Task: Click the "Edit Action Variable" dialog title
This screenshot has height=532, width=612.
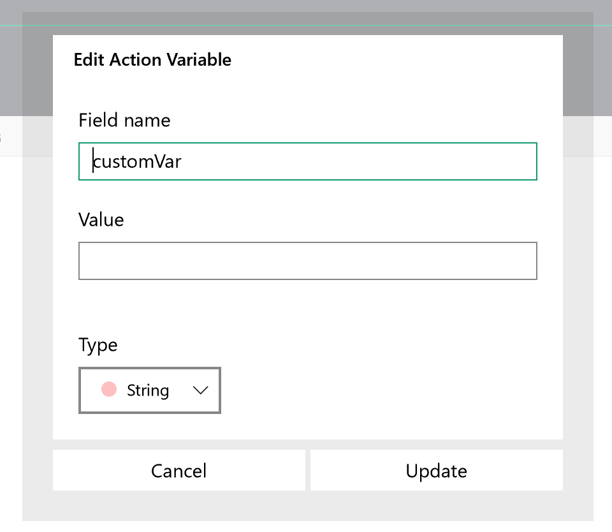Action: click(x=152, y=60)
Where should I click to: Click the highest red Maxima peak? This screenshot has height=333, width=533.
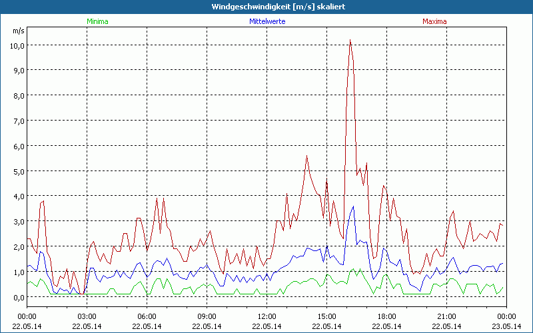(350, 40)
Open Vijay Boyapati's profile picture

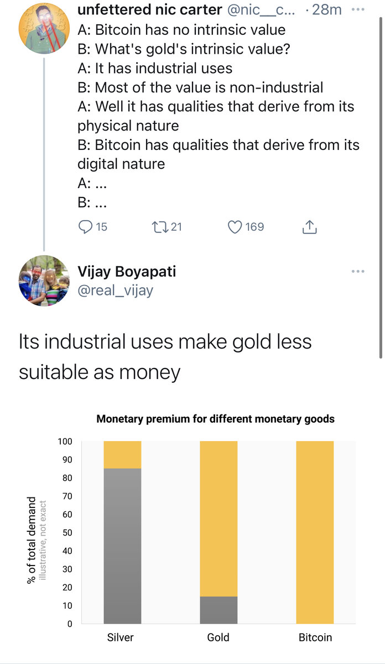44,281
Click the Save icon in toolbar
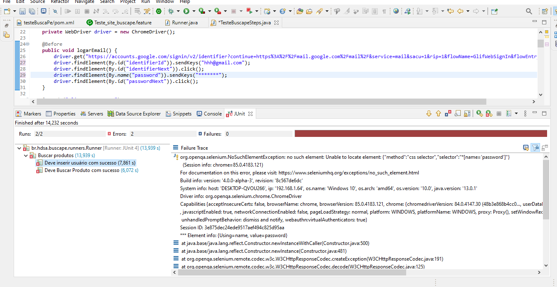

---

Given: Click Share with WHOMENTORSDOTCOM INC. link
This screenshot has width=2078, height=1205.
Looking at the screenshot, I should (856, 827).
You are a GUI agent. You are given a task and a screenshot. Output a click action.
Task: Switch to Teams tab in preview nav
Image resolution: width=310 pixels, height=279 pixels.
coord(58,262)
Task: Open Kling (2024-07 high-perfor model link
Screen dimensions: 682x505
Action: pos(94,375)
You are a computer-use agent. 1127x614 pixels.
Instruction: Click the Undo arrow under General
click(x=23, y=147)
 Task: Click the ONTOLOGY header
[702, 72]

--

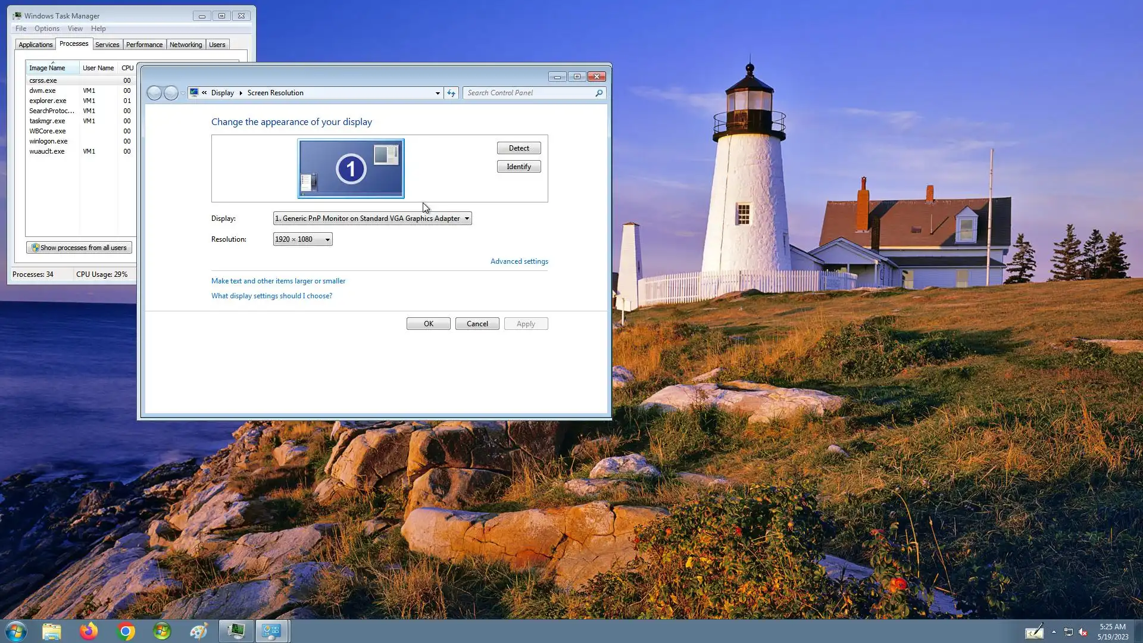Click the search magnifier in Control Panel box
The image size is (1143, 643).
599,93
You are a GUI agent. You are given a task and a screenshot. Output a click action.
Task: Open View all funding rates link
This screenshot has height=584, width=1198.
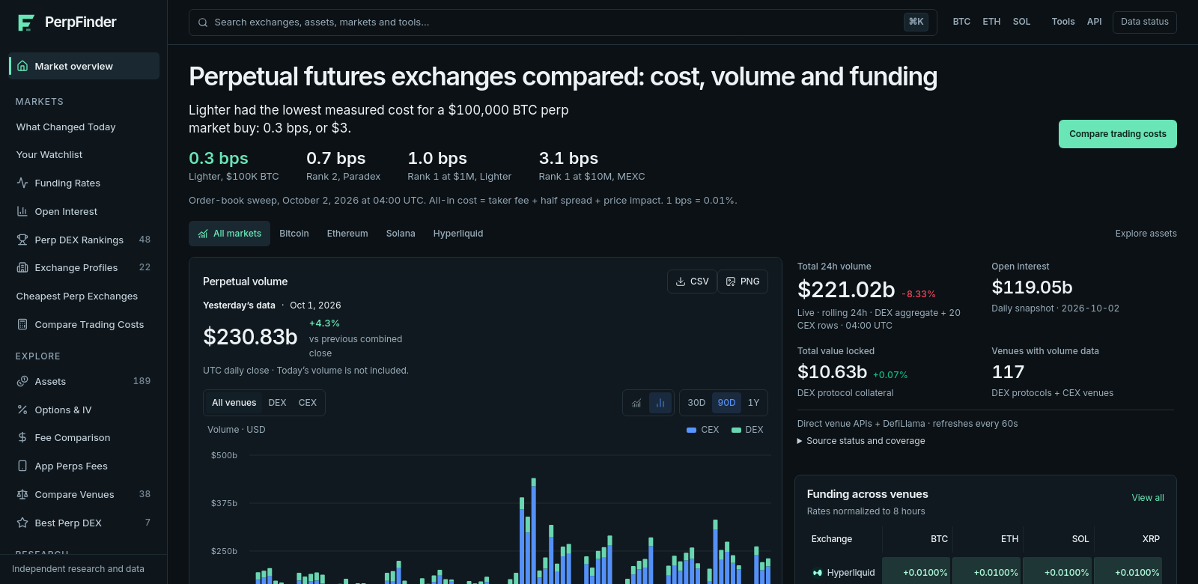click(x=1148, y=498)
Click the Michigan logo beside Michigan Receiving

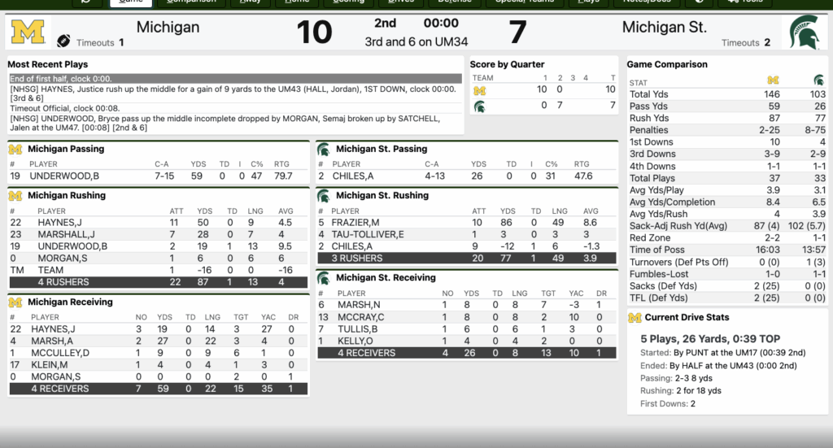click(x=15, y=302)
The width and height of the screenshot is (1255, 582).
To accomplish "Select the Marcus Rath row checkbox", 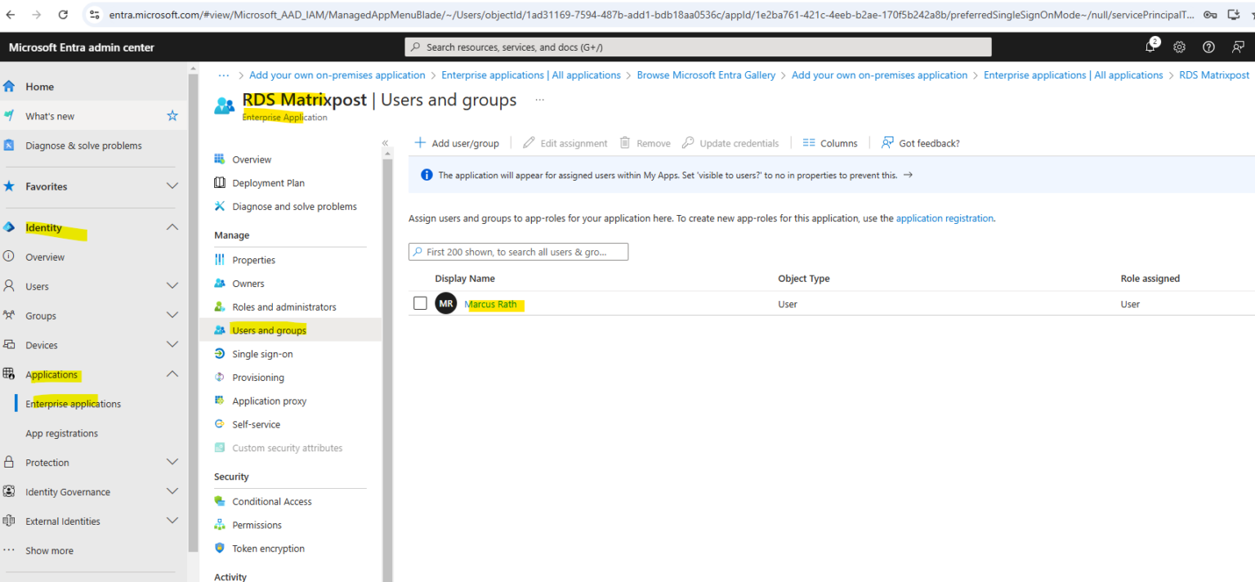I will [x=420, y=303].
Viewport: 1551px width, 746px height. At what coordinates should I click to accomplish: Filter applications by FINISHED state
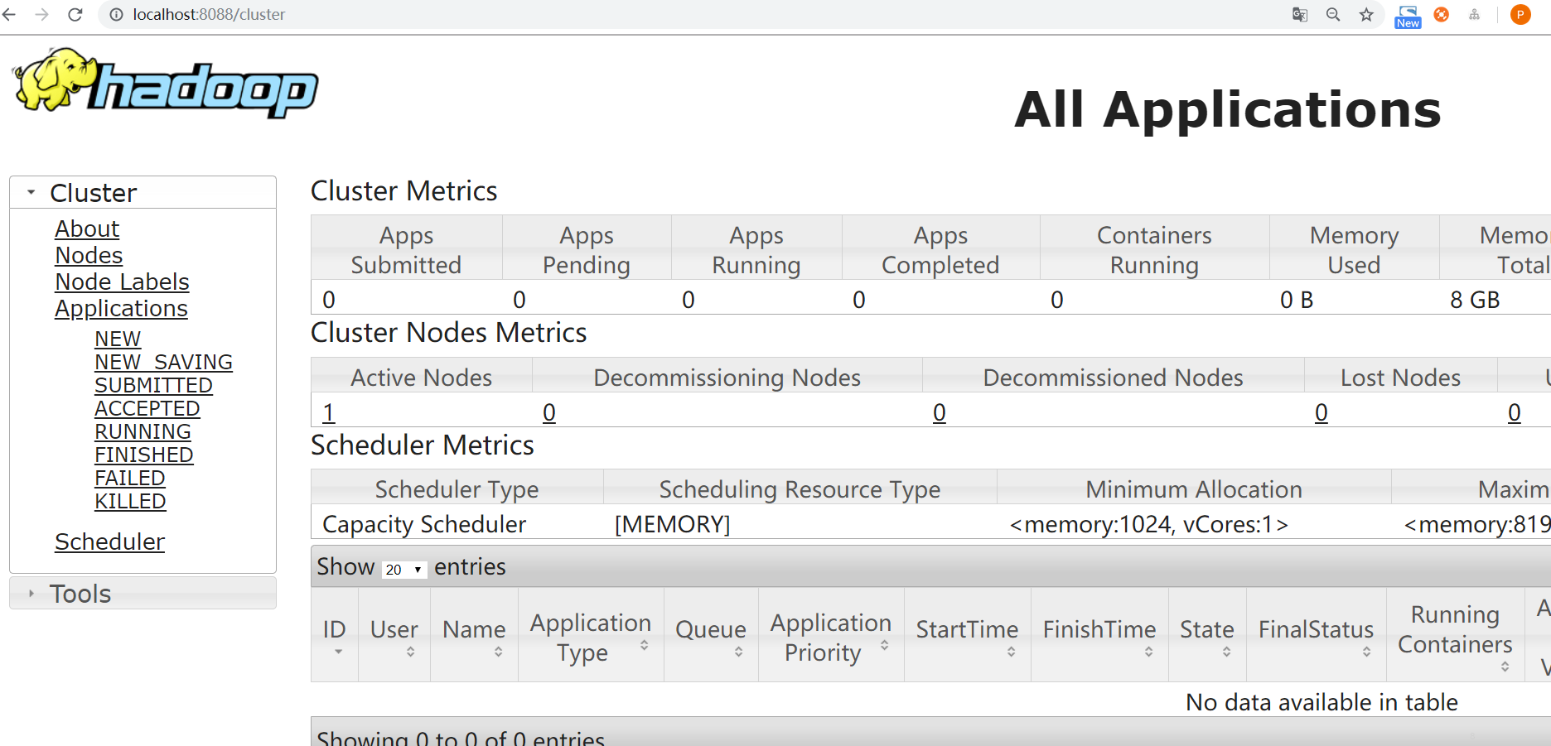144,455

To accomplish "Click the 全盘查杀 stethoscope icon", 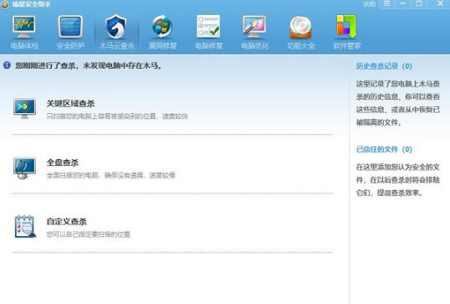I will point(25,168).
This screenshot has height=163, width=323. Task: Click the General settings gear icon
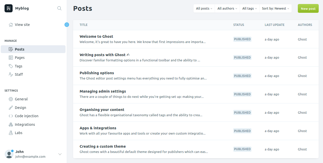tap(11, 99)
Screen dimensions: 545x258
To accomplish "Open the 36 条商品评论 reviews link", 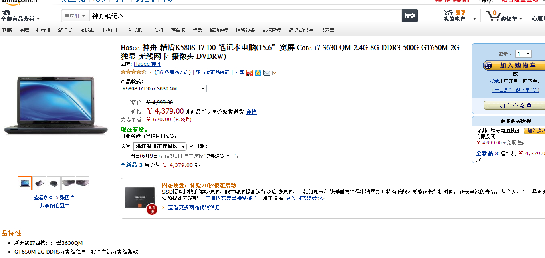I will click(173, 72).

### WHAT IS ASKED
In the listing, change "profile picture" to "avatar image" in the stretch from the line containing "Open Vijay Boyapati's profile picture" through the line containing "Click the Save icon in toolbar", and give back only those lines, without the pictures.

### RIGHT ANSWER
Open Vijay Boyapati's avatar image

44,281
Click the Save icon in toolbar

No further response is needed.